The Room class provides methods to simulate directional echos and reverberation in rectangular rooms. It computes lists of reflections, estimates reverberations times, and generates reverberation tail filters and room impulse responses. The main aim is to provide an easy way to add and manipulate reverb to sounds.

Adding reverb to a sound

The quickest way to add some reverb to a sound, using default values where possible, takes just three lines of code:

room = slab.Room()  # generating an echo list for the default room
hrir = room.hrir()  # compute the room impulse response
echos = hrir.apply(sound)  # assuming 'sound' is an slab.Sound object

Initializing a Room object sets the room dimensions and listener coordinates (both in cartesian coordinates), and the sound source location with respect to the listener (in polar coordinates). The default values generate a room of 4 by 5 by 3 m with the listener in the center and a source straight ahead a 1.4 m distance. A list of echo directions in polar coordinates (azimuth, elevation, distance) with respect to the listener is automatically computed using the image source model method, along with corresponding lists of the number of wall and floor reflections for each echo. The genereation of these lists can be controlled by two additional parameters, order (number of times the source is reflected along each wall, default is 2) and max_echos (the length of the returned list, default 50).

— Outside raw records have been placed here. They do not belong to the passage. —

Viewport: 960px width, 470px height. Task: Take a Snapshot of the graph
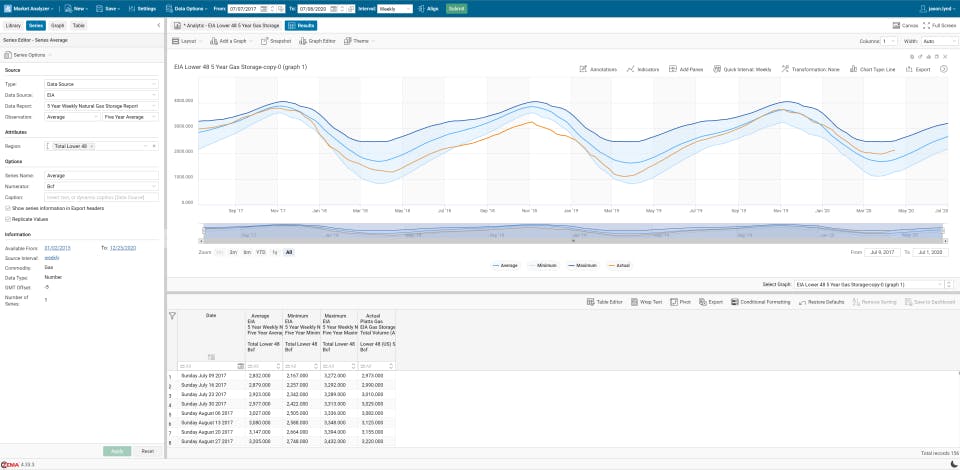(x=275, y=41)
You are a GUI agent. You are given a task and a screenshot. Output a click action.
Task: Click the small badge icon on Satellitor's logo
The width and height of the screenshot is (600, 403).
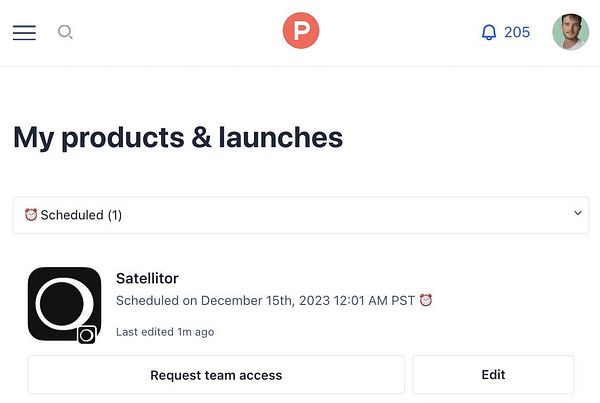coord(87,335)
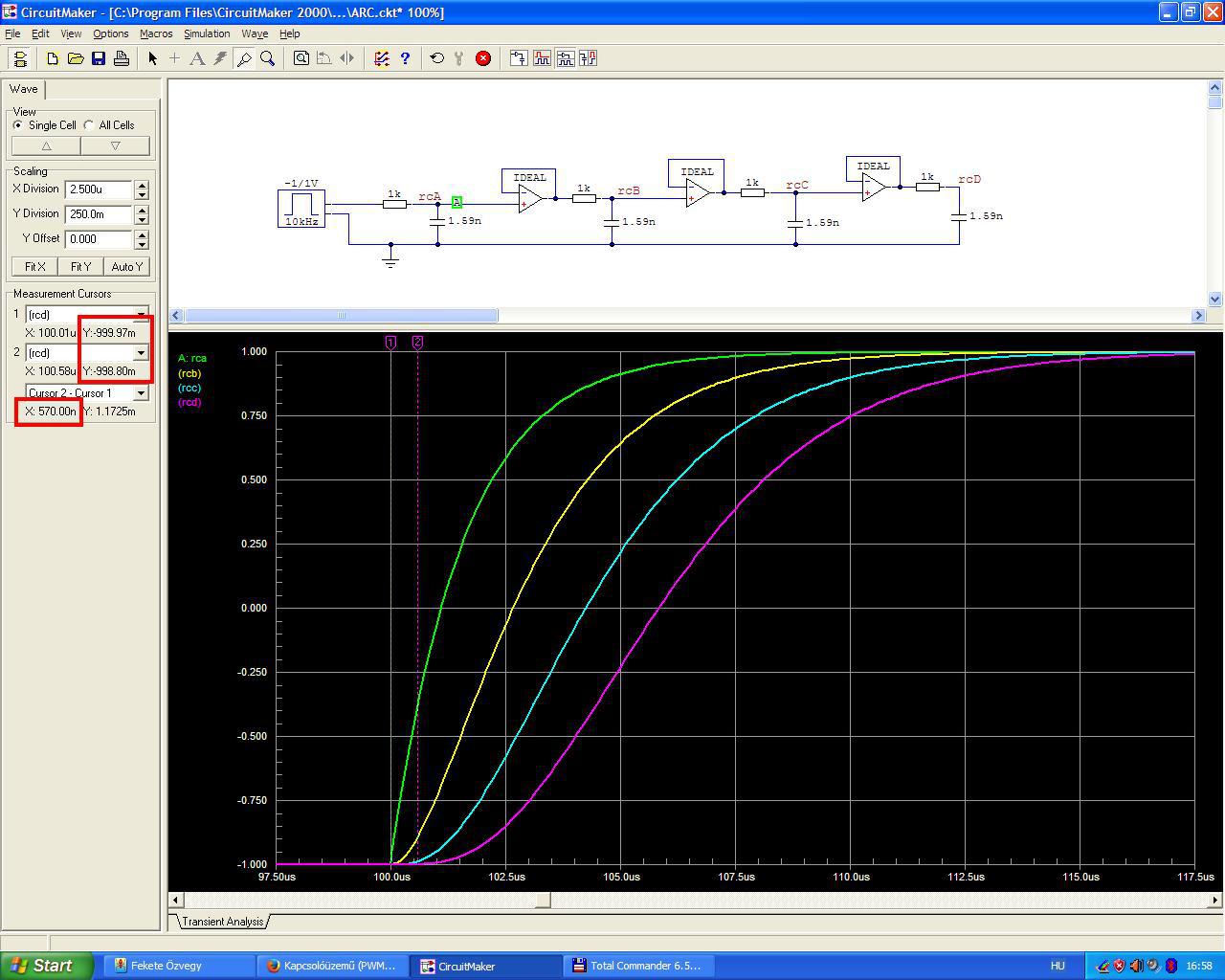The height and width of the screenshot is (980, 1225).
Task: Open Total Commander from the taskbar
Action: coord(636,966)
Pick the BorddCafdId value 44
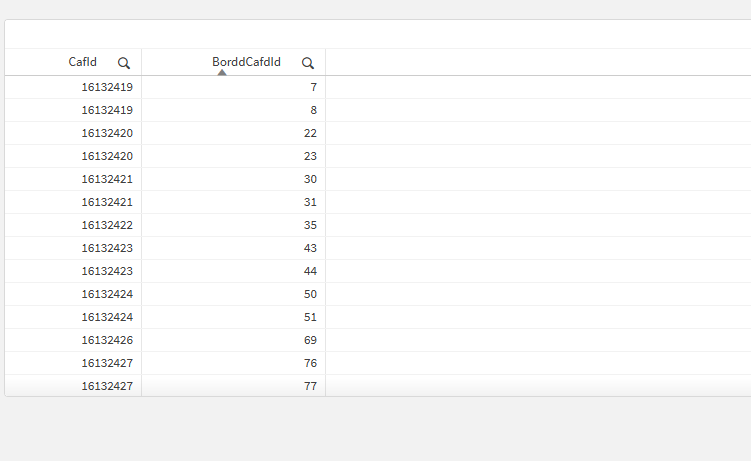This screenshot has width=751, height=461. pyautogui.click(x=310, y=271)
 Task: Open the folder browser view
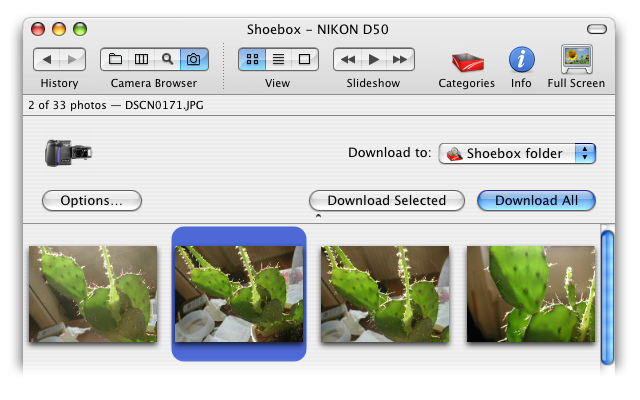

In addition, the absorption parameter of the walls can be set to affect the duration of the reverberation tail.

A moving source

Use the set_source() method to change the sound source direction and automatically recompute the echo list (this is done by calling the _simulated_echo_locations() method). Here is an example that moves a source in a circle with 0.5 m radius counter-clockwise around the listener. The sound is a short synthetic vowel:

sig = slab.Binaural.vowel(duration=0.3)
for d in range(0,360,36):
  room.set_source([d, 20, .5])  # change azi, elevation is 20 deg above the head
  hrir = room.hrir(trim=5000)
  rev = hrir.apply(sig)
  rev.level = 70
  rev.play()

(Listen to this example with headphones.) The generated room impulse responses always have excessively long tails. Plot the response like so:

room = slab.Room()
hrir = room.hrir()
hrir.plot_samples()

(Source code, png, hires.png, pdf)

Then determine a suitable cutoff, at which the filter taps are near zero, for instance 20000 samples in this case. You can cut off the filter with the trim argument, which takes an integer and cuts to that number of samples, or a float between 0 and 1 and cuts to that fraction (the default is 0.5, i.e. cut off the second half of the impulse response).

The hrir() method computes the room impulse response by iterating through the echo list and adding the HRTF filter corresponding to each echo direction, delayed and attenuated by the distance of the echo and convolved with the wall or floor material filters, and then adding a noise reverberation tail. The reverberation tail can be provided as an slab.Filter object or will be automatically generated by the reverb() method using the reverb() method to calculate the T60 reverberation time from the room dimensions and absorption coefficient. You can set the HRTF to use with the hrtf argument. The resulting impulse response will have the same samplerate as the hrtf objects (hrtf.samplerate).